“There are different degrees of happiness and glory in heaven. As there are degrees among the angels, viz. thrones, dominions, principalities, and powers; so there are degrees among the saints. In heaven are many mansions, and of different degrees of dignity. The glory of the saints above will be in some proportion to their eminency in holiness and good works here...It will be no damp to the happiness of those who have lower degrees of happiness and glory, that there are others advanced in glory above them. For all shall be perfectly happy, every one shall be perfectly satisfied. Every vessel that is cast into this ocean of happiness is full, though there are some vessels far larger than others. And there shall be no such thing as envy in heaven, but perfect love shall reign through the whole society. Those who are not so high in glory as other, will not envy those that are higher, but they will have so great, and strong, and pure love to them, that they will rejoice in their superior happiness. Their love to them will be such that they will rejoice that they are happier than themselves; so that instead of having a damp to their own happiness, it will add to it. They will see it to be fit that they that have been most eminent in works of righteousness should be most highly exalted in glory.”

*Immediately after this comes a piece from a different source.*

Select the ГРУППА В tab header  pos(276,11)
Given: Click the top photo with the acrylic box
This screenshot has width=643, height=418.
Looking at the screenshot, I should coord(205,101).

Jonathan Edwards “The Portion of the Righteous”
Edwards used this argument to make application to the passages in Scripture that speak of varying degrees of reward in heaven for those who have sown diligently for the Kingdom of God and the cause of Christ (Luke 6:38, 19:11-27, 1 Corinthians 3:11-15, Galatians 6:9). If each is rewarded according to their works, there will be varying degrees of blessedness in heaven, since there are varying degrees of good done by the servants of Christ. This might be hard to imagine since there will be nothing but joy in the eternal state, but Edwards comments that the intensity of the joy will vary from one to another based on the Christian’s life. Every vessel will be filled to capacity, only the size of each will vary. Some will be able to hold more, but those of less means will not envy those of greater because they too will be filled to overflowing.
If this holds true for good works, it would seem to also be the case for suffering. If every believer were blessed in exactly the same way in heaven, then it would virtually eliminate the personal and lasting relevance of anything done or experienced in this life. There would be less reward for the trials endured by the eminent Christians of centuries past- missionaries who suffered in distant lands or martyrs burned at the stake. Obviously, the chief end of all that takes place is that each event increases the glory of God. So in that sense, there is a grand purpose for the sake of others and to the increase of God’s praise, but I’m speaking of the increase to the individual referenced in the previously cited passages. There is value in the good one does as well as in the pain he suffers, and it isn’t only of temporal importance. Everything has eternal ends as well. When God works all things for the good of the Christian (Rom. 8:28), His view is not just for the wilderness side of the Jordan River. He’s also looking to the time when His beloved are in the land promised to them, and they find rest from their works and suffering. Without this view, present experiences would certainly be useful for the building of one’s faith in this life, but it diminishes the significance of the deeds that one performs or the difficulties another endures if they receive the same in the end as he whose works are burned up by fire (1 Corinthians 3:15). This means that God has purpose for your cancer, for the loss of your spouse, for persecution, and so on. Patient endurance and childlike dependence work for the increase of your eternal joy. God is sovereign over every event that takes place in the world He has made (Matt. 10:29), and not one second or experience is in vain, but instead reverberates into and throughout eternity.